### Written instruction
Rewrite the material below, putting "Screen size" wherever "Screen dimensions" appears and keeping everything else the same.

### Supplied data
_ _ _ _ _
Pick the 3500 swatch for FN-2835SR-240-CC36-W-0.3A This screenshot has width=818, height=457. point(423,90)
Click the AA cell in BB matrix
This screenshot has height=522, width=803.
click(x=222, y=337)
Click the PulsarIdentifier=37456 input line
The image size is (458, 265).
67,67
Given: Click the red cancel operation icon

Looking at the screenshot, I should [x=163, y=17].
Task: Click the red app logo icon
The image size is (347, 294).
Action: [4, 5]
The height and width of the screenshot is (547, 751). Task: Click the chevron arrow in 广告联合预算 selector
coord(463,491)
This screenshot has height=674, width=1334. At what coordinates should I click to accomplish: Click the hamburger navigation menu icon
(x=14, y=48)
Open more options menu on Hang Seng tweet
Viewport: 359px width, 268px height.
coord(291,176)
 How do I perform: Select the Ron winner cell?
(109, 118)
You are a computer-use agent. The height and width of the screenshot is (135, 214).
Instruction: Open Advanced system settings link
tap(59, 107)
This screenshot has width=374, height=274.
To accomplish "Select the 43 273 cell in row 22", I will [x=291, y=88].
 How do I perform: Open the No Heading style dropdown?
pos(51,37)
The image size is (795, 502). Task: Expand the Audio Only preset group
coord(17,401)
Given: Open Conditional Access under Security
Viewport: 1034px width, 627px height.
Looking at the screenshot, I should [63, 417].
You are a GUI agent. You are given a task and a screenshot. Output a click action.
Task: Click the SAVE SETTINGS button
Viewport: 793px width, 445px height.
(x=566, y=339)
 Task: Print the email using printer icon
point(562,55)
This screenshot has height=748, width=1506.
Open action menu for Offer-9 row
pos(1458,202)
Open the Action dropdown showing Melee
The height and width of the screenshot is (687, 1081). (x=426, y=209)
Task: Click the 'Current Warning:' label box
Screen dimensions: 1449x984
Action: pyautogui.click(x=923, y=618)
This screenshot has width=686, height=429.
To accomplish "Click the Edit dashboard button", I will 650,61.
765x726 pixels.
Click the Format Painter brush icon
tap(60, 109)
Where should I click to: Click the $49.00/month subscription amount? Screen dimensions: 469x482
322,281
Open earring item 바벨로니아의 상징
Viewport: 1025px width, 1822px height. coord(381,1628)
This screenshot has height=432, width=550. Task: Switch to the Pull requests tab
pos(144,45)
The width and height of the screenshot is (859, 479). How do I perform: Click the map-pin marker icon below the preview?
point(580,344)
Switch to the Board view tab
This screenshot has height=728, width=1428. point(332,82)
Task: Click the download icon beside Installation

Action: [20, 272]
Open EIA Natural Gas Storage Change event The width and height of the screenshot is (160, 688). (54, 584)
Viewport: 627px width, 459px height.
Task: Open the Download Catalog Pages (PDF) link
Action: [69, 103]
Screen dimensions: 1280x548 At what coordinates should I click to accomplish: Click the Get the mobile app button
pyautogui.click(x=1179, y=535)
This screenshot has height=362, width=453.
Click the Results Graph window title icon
_ _ _ _ _
### Written solution
Pick the 3500 swatch for FN-2835SR-240-CC36-W-0.3A This screenshot has width=818, height=457. point(423,90)
Click the AA cell in BB matrix
This screenshot has height=522, width=803.
click(x=222, y=337)
Click the PulsarIdentifier=37456 input line
The image size is (458, 265).
67,67
Given: Click the red cancel operation icon

Looking at the screenshot, I should [x=163, y=17].
Task: Click the red app logo icon
The image size is (347, 294).
Action: [4, 5]
The height and width of the screenshot is (547, 751). Task: Click the chevron arrow in 广告联合预算 selector
coord(463,491)
This screenshot has height=674, width=1334. At what coordinates should I click to accomplish: Click the hamburger navigation menu icon
(x=14, y=48)
Open more options menu on Hang Seng tweet
Viewport: 359px width, 268px height.
coord(291,176)
 How do I perform: Select the Ron winner cell?
(109, 118)
You are a computer-use agent. The height and width of the screenshot is (135, 214).
Instruction: Open Advanced system settings link
tap(59, 107)
This screenshot has width=374, height=274.
To accomplish "Select the 43 273 cell in row 22", I will [x=291, y=88].
 How do I perform: Open the No Heading style dropdown?
pos(51,37)
The image size is (795, 502). Task: Expand the Audio Only preset group
coord(17,401)
Given: Open Conditional Access under Security
Viewport: 1034px width, 627px height.
Looking at the screenshot, I should [63, 417].
You are a GUI agent. You are given a task and a screenshot. Output a click action.
Task: Click the SAVE SETTINGS button
Viewport: 793px width, 445px height.
(x=566, y=339)
 Task: Print the email using printer icon
point(562,55)
This screenshot has height=748, width=1506.
Open action menu for Offer-9 row
pos(1458,202)
Open the Action dropdown showing Melee
The height and width of the screenshot is (687, 1081). (x=426, y=209)
Task: Click the 'Current Warning:' label box
Screen size: 1449x984
Action: pyautogui.click(x=923, y=618)
This screenshot has width=686, height=429.
To accomplish "Click the Edit dashboard button", I will 650,61.
765x726 pixels.
Click the Format Painter brush icon
tap(60, 109)
Where should I click to: Click the $49.00/month subscription amount? Screen size: 469x482
322,281
Open earring item 바벨로니아의 상징
Viewport: 1025px width, 1822px height. coord(381,1628)
This screenshot has height=432, width=550. Task: Switch to the Pull requests tab
pos(144,45)
The width and height of the screenshot is (859, 479). How do I perform: Click the map-pin marker icon below the preview?
point(580,344)
Switch to the Board view tab
This screenshot has height=728, width=1428. point(332,82)
Task: Click the download icon beside Installation

Action: [20, 272]
Open EIA Natural Gas Storage Change event The width and height of the screenshot is (160, 688). (54, 584)
Viewport: 627px width, 459px height.
Task: Open the Download Catalog Pages (PDF) link
Action: [69, 103]
Screen size: 1280x548 At what coordinates should I click to accomplish: Click the Get the mobile app button
pyautogui.click(x=1179, y=535)
This screenshot has height=362, width=453.
Click the Results Graph window title icon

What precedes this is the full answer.